Search the records for "Open" and copy each line that holds it.

▶ _DATA_:

★ ★ ★ ★

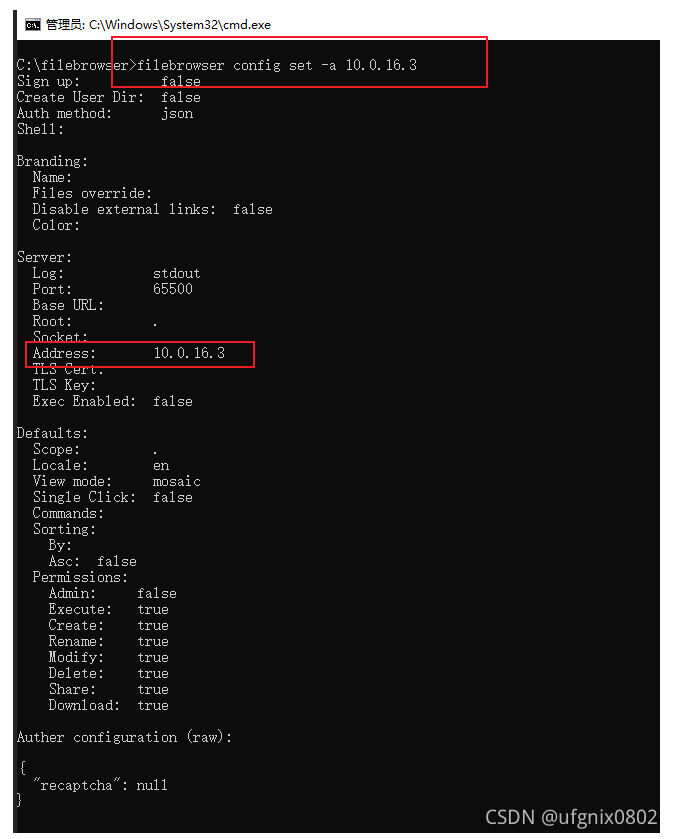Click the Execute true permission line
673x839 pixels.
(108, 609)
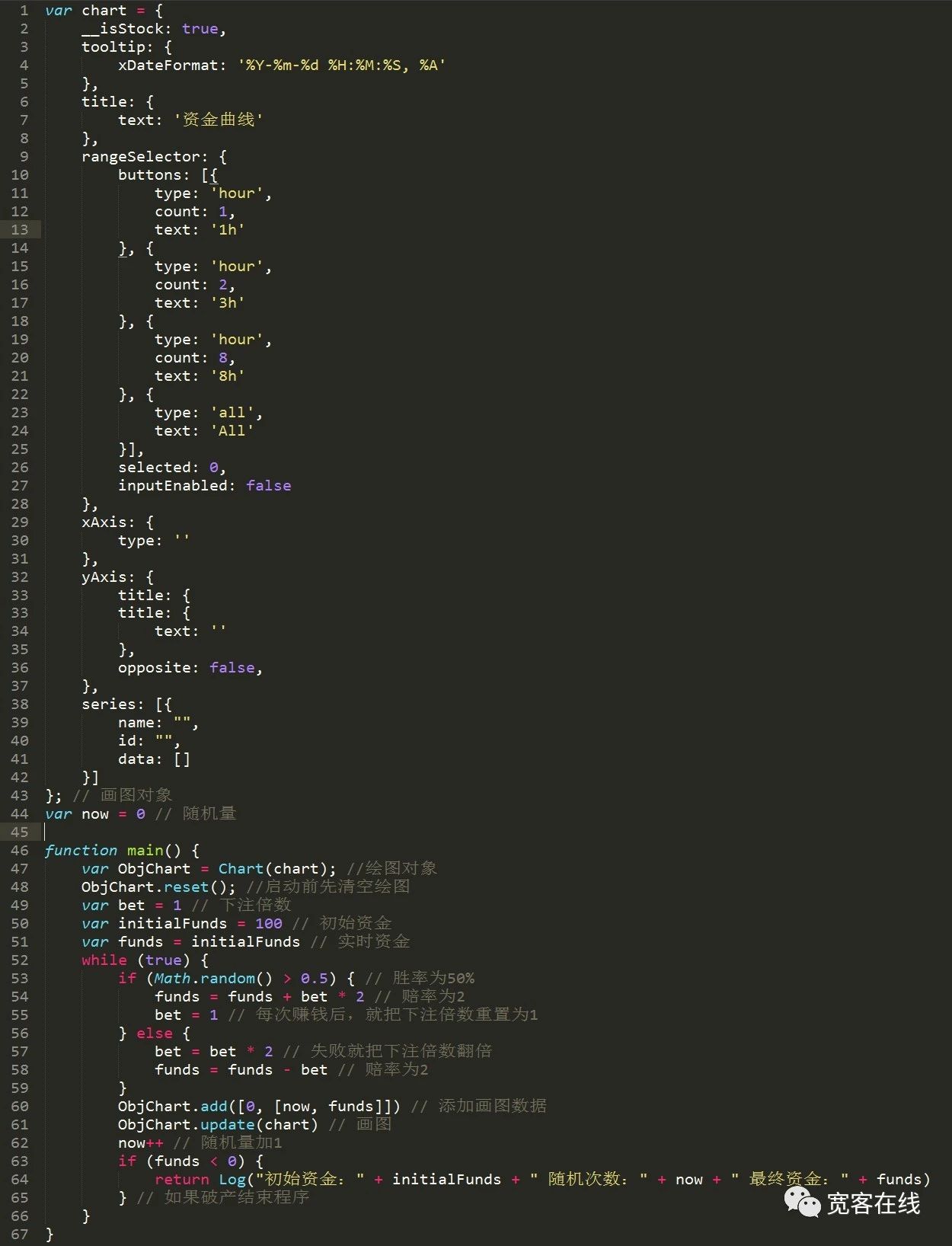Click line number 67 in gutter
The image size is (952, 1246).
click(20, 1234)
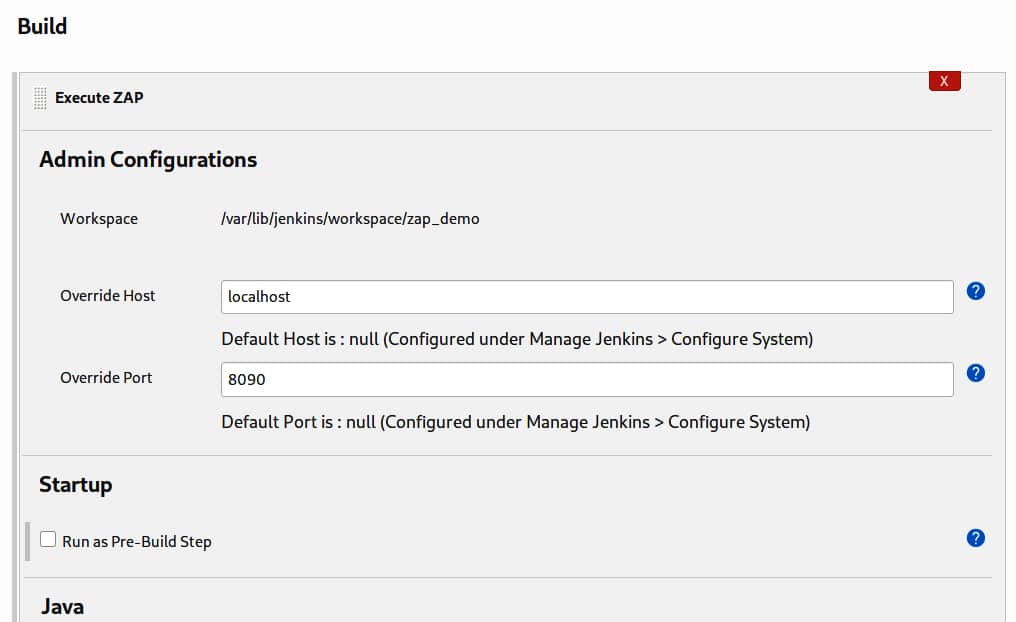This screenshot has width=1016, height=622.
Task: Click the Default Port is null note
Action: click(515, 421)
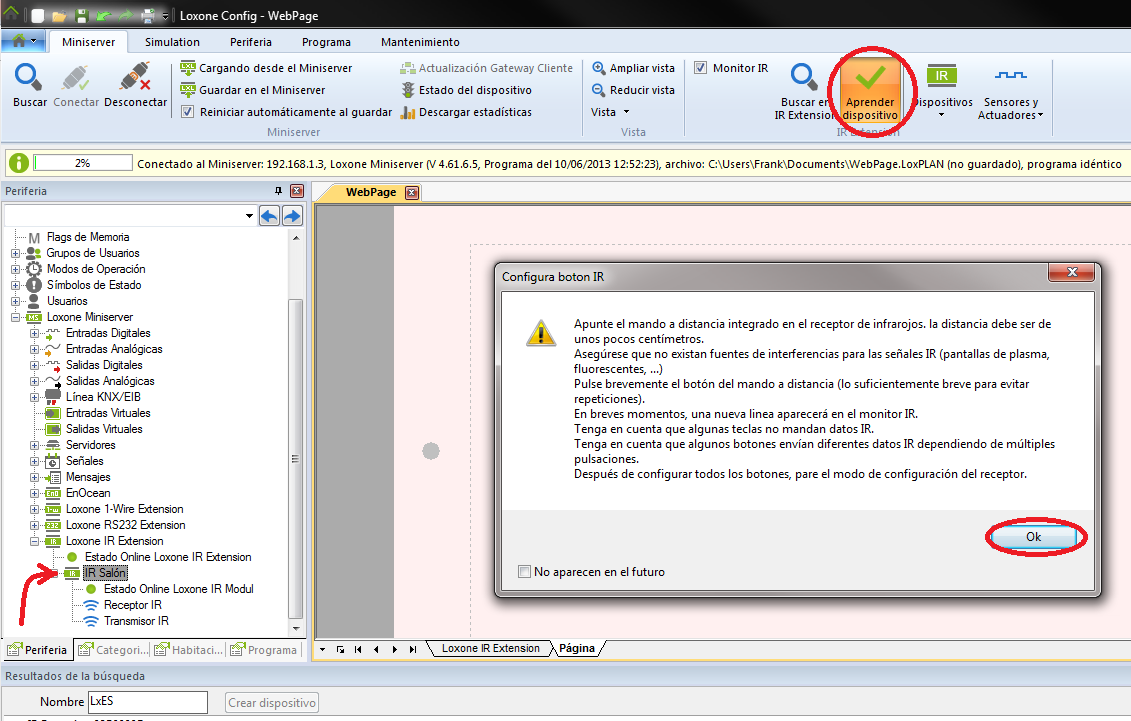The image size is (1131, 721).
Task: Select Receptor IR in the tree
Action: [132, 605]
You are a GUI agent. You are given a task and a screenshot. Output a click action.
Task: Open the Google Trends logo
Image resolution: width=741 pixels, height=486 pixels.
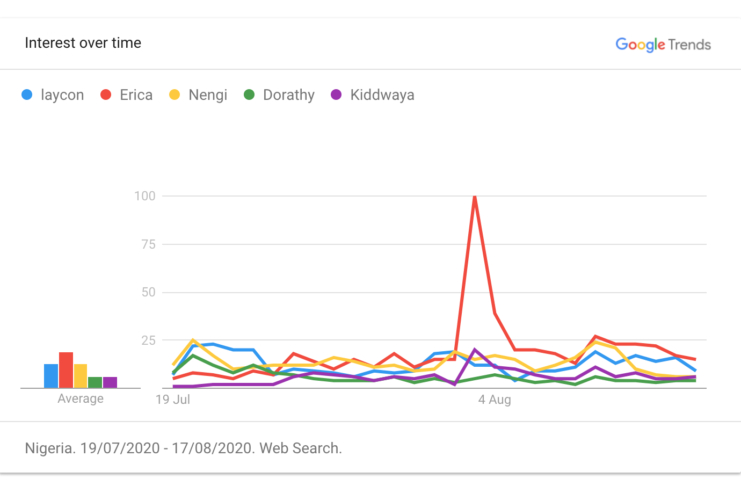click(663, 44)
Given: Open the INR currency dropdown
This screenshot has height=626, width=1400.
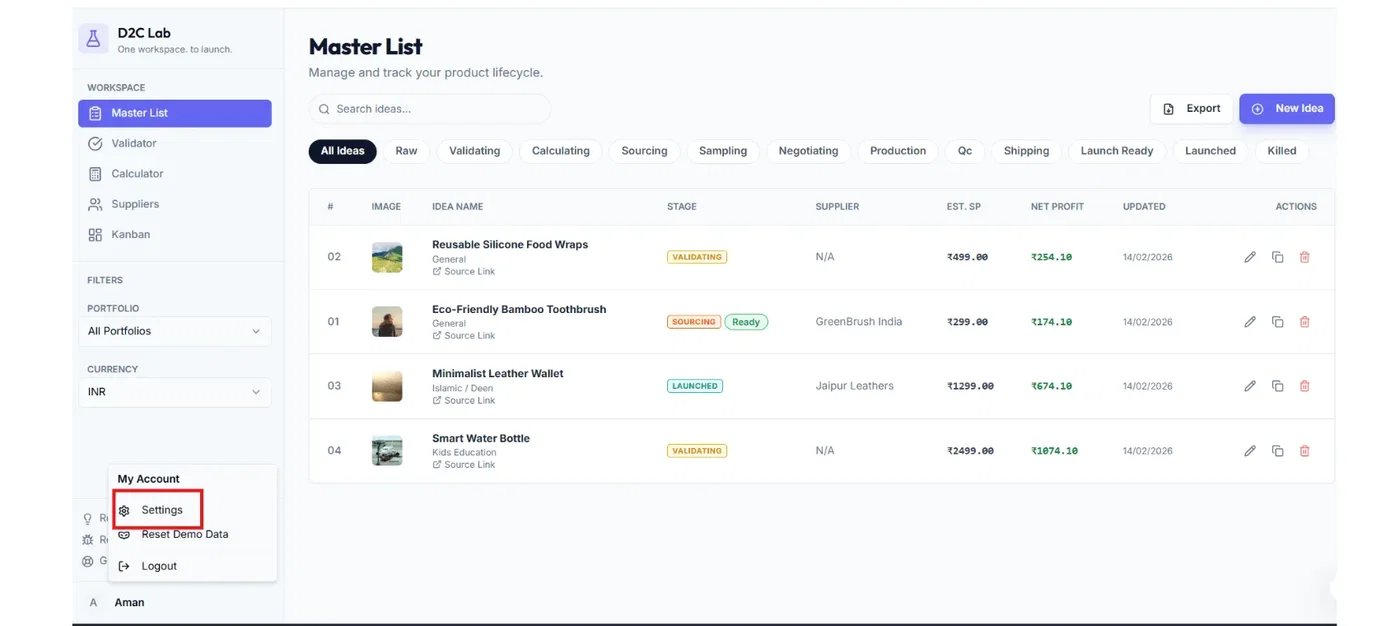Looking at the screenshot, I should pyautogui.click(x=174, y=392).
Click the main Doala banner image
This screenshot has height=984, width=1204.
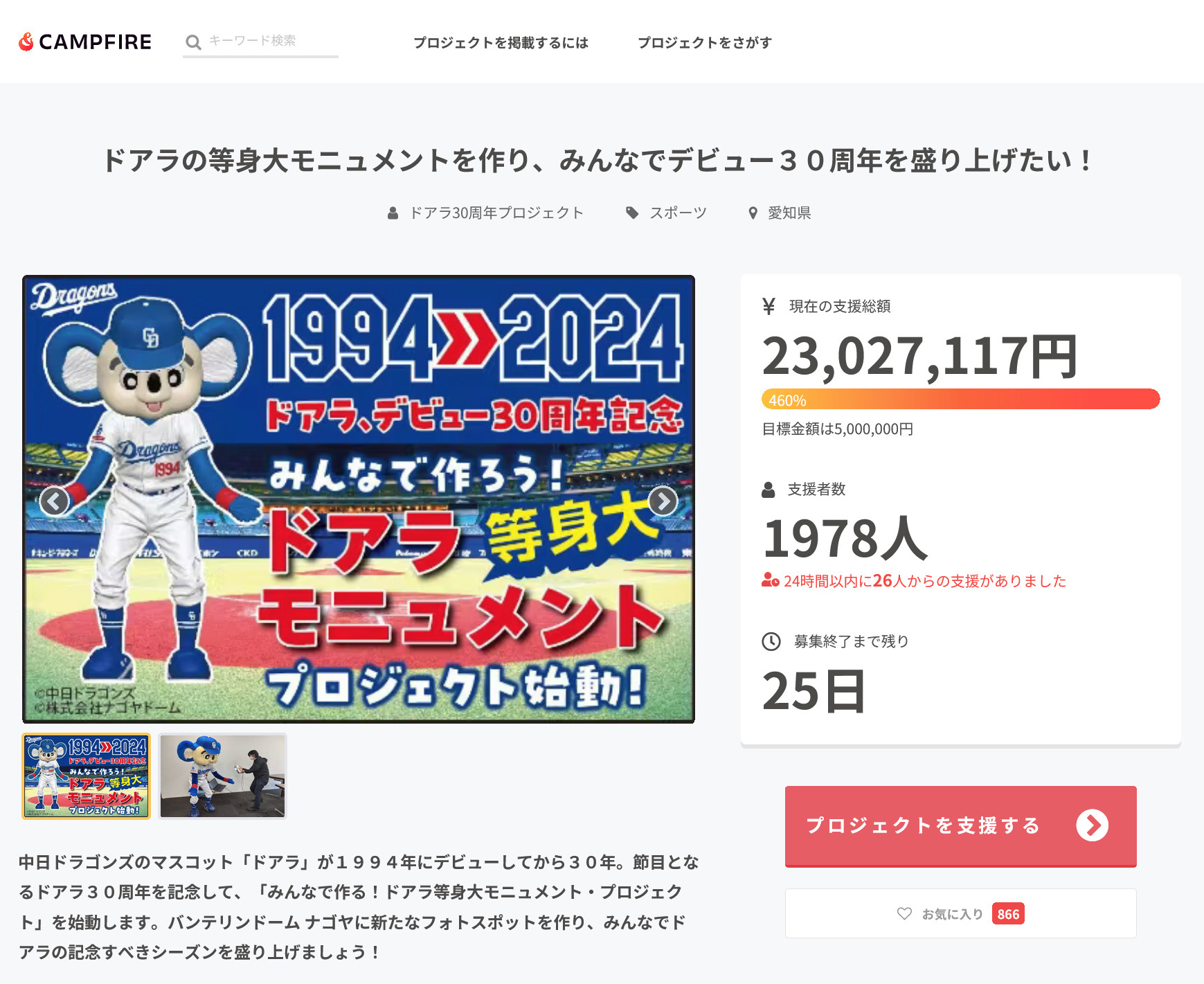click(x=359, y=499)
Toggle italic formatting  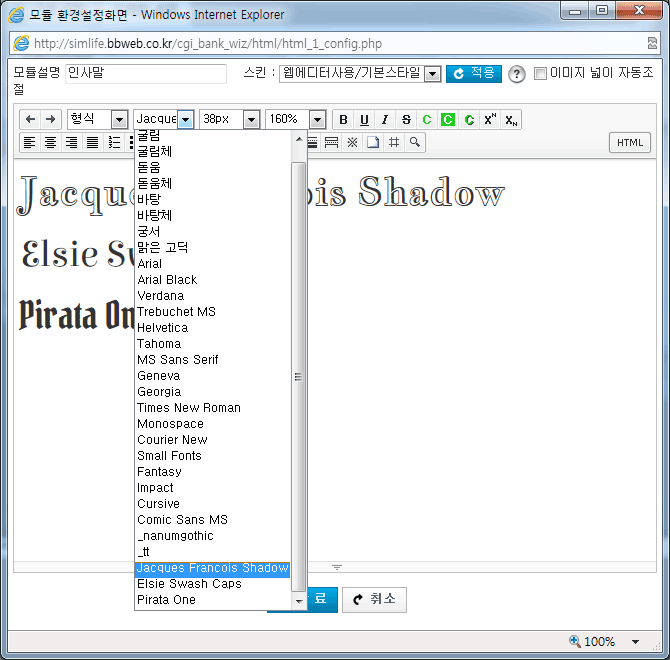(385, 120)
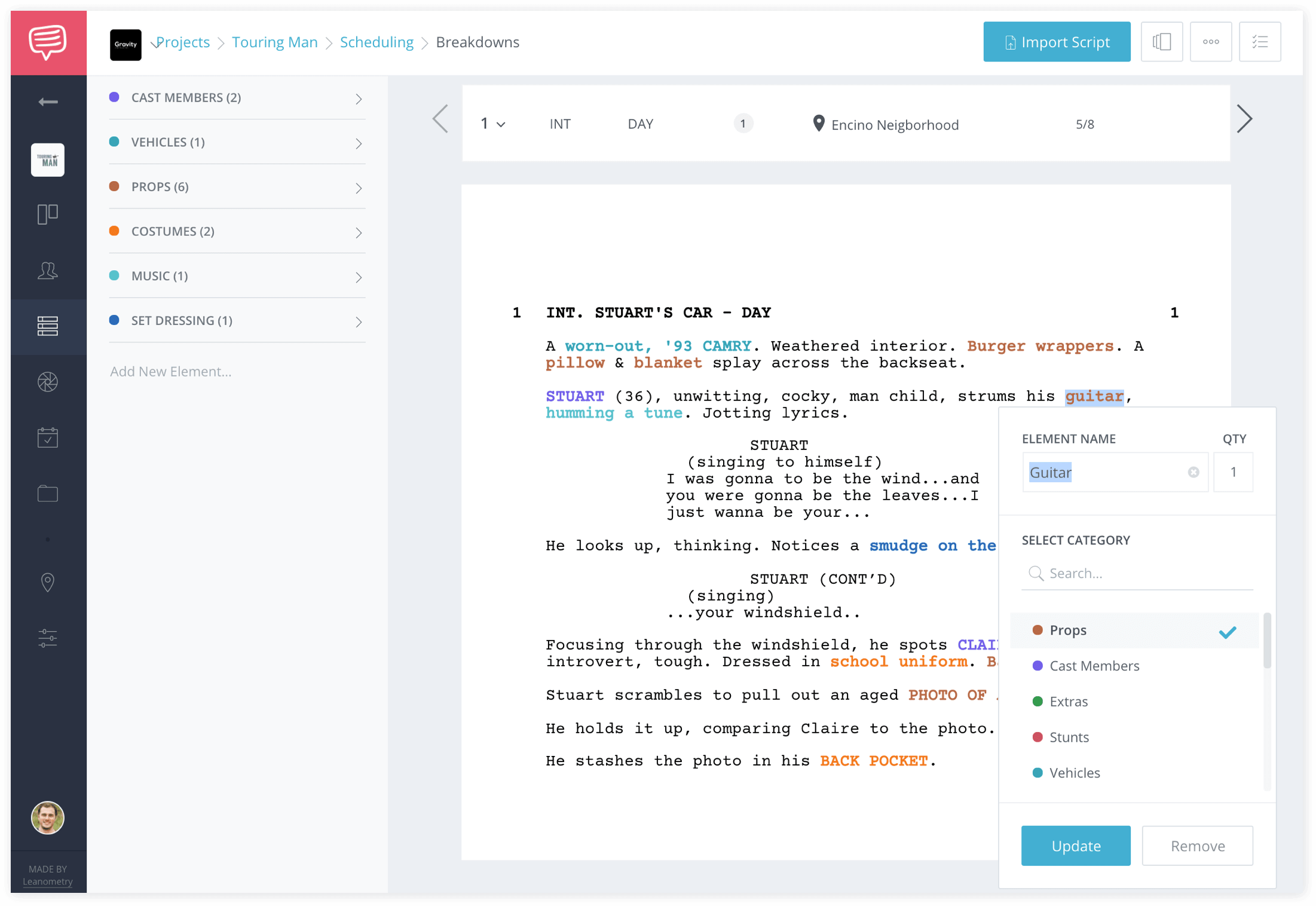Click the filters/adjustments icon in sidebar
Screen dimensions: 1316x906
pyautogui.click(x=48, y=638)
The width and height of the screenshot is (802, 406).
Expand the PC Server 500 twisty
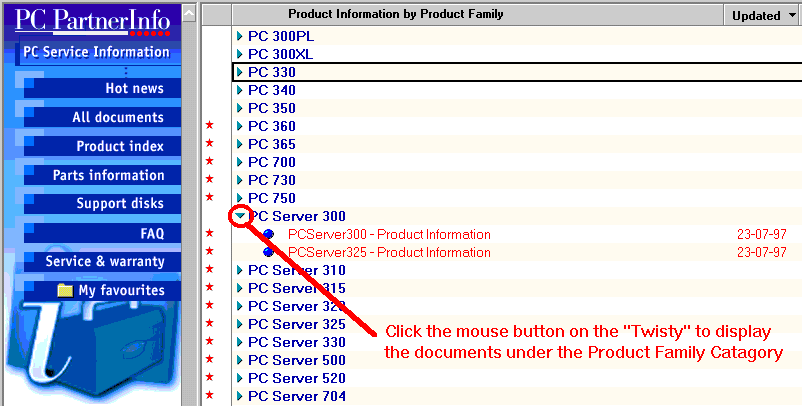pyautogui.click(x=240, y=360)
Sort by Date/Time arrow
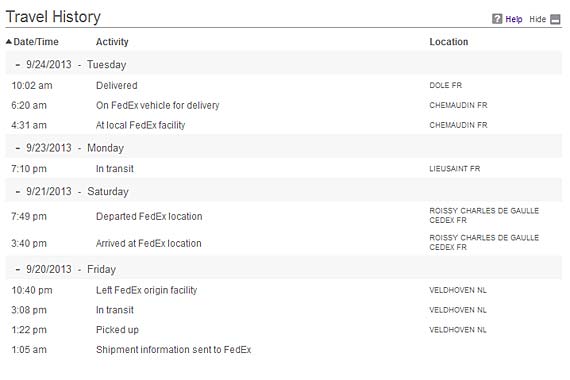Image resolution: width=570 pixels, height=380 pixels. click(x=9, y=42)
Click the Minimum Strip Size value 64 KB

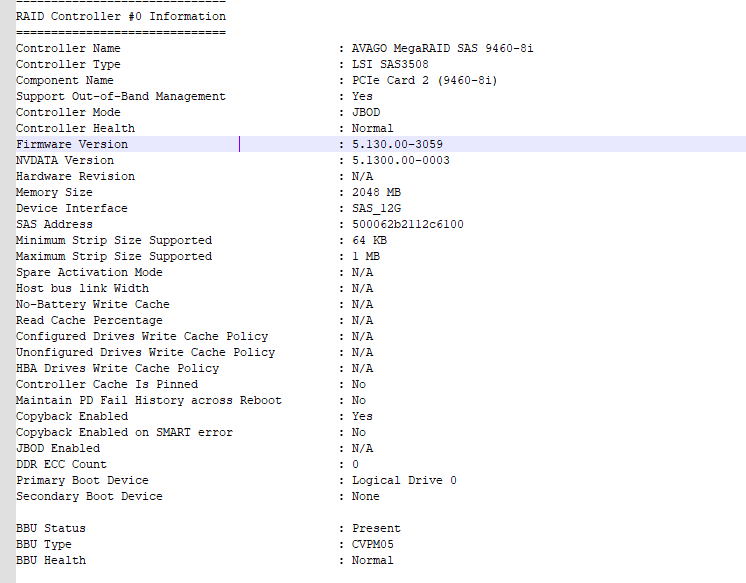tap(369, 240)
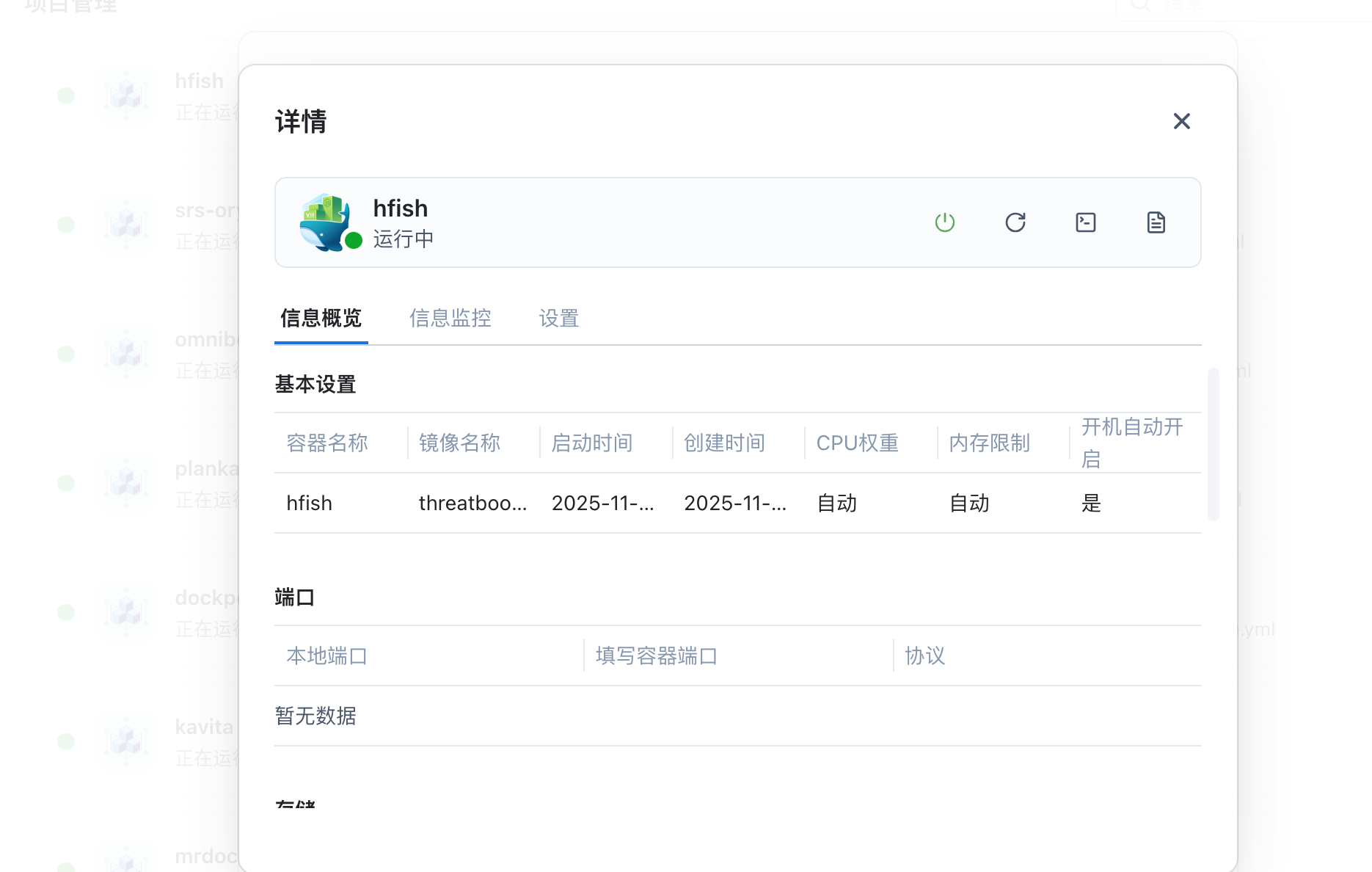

★ ★ ★ ★

▶ _SOLUTION TO THIS PROBLEM_:
Task: Open the Google Trends logo
Given: Open the INR currency dropdown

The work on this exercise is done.